Task instructions: From the data below, restate every line word for word.

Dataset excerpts
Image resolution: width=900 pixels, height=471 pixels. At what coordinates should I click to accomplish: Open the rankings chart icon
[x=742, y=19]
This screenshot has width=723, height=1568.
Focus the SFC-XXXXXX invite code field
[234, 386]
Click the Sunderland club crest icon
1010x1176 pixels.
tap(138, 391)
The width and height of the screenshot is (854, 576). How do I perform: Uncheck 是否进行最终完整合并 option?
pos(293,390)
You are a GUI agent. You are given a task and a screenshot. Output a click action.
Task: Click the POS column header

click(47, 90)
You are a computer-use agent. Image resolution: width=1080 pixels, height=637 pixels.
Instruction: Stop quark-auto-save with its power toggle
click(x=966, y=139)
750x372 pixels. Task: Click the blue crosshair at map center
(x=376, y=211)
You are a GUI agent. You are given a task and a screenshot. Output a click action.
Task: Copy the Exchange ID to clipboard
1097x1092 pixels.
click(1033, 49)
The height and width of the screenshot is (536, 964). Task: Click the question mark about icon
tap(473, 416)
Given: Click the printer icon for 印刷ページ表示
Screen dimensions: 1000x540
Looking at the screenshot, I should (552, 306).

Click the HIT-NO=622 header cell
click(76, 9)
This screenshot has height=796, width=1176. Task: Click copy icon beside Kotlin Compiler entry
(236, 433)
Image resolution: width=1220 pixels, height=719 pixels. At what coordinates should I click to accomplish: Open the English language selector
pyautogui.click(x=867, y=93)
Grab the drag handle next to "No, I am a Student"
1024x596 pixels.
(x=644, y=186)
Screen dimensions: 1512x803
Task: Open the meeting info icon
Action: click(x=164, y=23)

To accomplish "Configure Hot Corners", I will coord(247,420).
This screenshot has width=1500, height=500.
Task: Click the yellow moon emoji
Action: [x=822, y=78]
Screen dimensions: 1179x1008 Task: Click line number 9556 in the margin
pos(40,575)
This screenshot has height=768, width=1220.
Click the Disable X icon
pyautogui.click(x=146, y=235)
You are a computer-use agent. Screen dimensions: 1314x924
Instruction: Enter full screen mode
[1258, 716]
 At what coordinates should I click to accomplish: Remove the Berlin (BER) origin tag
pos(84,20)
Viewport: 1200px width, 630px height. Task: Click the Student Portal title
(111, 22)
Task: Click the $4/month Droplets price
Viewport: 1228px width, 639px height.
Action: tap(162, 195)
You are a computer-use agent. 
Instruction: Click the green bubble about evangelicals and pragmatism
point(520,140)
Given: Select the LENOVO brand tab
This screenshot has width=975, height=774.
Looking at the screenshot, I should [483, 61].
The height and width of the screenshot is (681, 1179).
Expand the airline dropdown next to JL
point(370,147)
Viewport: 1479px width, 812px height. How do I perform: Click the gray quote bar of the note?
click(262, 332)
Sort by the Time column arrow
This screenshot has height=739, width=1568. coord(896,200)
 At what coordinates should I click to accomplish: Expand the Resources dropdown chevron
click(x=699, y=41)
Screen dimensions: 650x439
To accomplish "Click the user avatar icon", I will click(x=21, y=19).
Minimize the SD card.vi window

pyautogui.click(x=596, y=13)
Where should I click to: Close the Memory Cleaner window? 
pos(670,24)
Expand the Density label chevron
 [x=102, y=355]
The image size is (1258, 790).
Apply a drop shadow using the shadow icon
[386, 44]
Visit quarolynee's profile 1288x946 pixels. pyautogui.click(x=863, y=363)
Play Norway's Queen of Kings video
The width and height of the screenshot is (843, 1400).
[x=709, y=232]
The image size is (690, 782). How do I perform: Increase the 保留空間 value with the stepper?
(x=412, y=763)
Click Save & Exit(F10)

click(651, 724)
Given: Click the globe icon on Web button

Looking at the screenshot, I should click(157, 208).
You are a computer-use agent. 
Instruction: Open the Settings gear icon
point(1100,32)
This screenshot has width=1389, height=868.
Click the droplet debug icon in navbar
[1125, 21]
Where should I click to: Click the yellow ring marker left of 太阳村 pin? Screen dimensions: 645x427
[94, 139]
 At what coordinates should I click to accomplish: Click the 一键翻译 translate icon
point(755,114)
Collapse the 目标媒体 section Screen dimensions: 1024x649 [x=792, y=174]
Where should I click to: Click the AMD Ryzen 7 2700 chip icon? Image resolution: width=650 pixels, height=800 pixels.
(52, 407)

Task answer:
Image resolution: width=900 pixels, height=471 pixels. At what coordinates should I click to accomplish: Open the rankings chart icon
[x=742, y=19]
This screenshot has width=723, height=1568.
Focus the SFC-XXXXXX invite code field
[234, 386]
Click the Sunderland club crest icon
1010x1176 pixels.
tap(138, 391)
The width and height of the screenshot is (854, 576). How do I perform: Uncheck 是否进行最终完整合并 option?
pos(293,390)
You are a GUI agent. You are given a task and a screenshot. Output a click action.
Task: Click the POS column header

click(47, 90)
You are a computer-use agent. Image resolution: width=1080 pixels, height=637 pixels.
Instruction: Stop quark-auto-save with its power toggle
click(x=966, y=139)
750x372 pixels. Task: Click the blue crosshair at map center
(x=376, y=211)
You are a GUI agent. You are given a task and a screenshot. Output a click action.
Task: Copy the Exchange ID to clipboard
1097x1092 pixels.
click(1033, 49)
The height and width of the screenshot is (536, 964). Task: Click the question mark about icon
tap(473, 416)
Given: Click the printer icon for 印刷ページ表示
Screen dimensions: 1000x540
Looking at the screenshot, I should (552, 306).

Click the HIT-NO=622 header cell
click(76, 9)
This screenshot has height=796, width=1176. Task: Click copy icon beside Kotlin Compiler entry
(236, 433)
Image resolution: width=1220 pixels, height=719 pixels. At what coordinates should I click to accomplish: Open the English language selector
pyautogui.click(x=867, y=93)
Grab the drag handle next to "No, I am a Student"
1024x596 pixels.
(x=644, y=186)
Screen dimensions: 1512x803
Task: Open the meeting info icon
Action: click(x=164, y=23)

To accomplish "Configure Hot Corners", I will coord(247,420).
This screenshot has width=1500, height=500.
Task: Click the yellow moon emoji
Action: [x=822, y=78]
Screen dimensions: 1179x1008 Task: Click line number 9556 in the margin
pos(40,575)
This screenshot has height=768, width=1220.
Click the Disable X icon
pyautogui.click(x=146, y=235)
You are a computer-use agent. Screen dimensions: 1314x924
Instruction: Enter full screen mode
[1258, 716]
 At what coordinates should I click to accomplish: Remove the Berlin (BER) origin tag
pos(84,20)
Viewport: 1200px width, 630px height. Task: Click the Student Portal title
(111, 22)
Task: Click the $4/month Droplets price
Viewport: 1228px width, 639px height.
Action: tap(162, 195)
You are a computer-use agent. 
Instruction: Click the green bubble about evangelicals and pragmatism
point(520,140)
Given: Select the LENOVO brand tab
This screenshot has width=975, height=774.
Looking at the screenshot, I should [483, 61].
The height and width of the screenshot is (681, 1179).
Expand the airline dropdown next to JL
point(370,147)
Viewport: 1479px width, 812px height. How do I perform: Click the gray quote bar of the note?
click(262, 332)
Sort by the Time column arrow
This screenshot has height=739, width=1568. coord(896,200)
 At what coordinates should I click to accomplish: Expand the Resources dropdown chevron
click(x=699, y=41)
Screen dimensions: 650x439
To accomplish "Click the user avatar icon", I will click(x=21, y=19).
Minimize the SD card.vi window

pyautogui.click(x=596, y=13)
Where should I click to: Close the Memory Cleaner window? 
pos(670,24)
Expand the Density label chevron
 [x=102, y=355]
The image size is (1258, 790).
Apply a drop shadow using the shadow icon
[386, 44]
Visit quarolynee's profile 1288x946 pixels. pyautogui.click(x=863, y=363)
Play Norway's Queen of Kings video
The width and height of the screenshot is (843, 1400).
[x=709, y=232]
The image size is (690, 782). How do I perform: Increase the 保留空間 value with the stepper?
(x=412, y=763)
Click Save & Exit(F10)

click(651, 724)
Given: Click the globe icon on Web button

Looking at the screenshot, I should click(157, 208).
You are a computer-use agent. 
Instruction: Open the Settings gear icon
point(1100,32)
This screenshot has width=1389, height=868.
Click the droplet debug icon in navbar
[1125, 21]
Where should I click to: Click the yellow ring marker left of 太阳村 pin? Screen dimensions: 645x427
[94, 139]
 At what coordinates should I click to accomplish: Click the 一键翻译 translate icon
point(755,114)
Collapse the 目标媒体 section Screen dimensions: 1024x649 [x=792, y=174]
Where should I click to: Click the AMD Ryzen 7 2700 chip icon? Image resolution: width=650 pixels, height=800 pixels.
(52, 407)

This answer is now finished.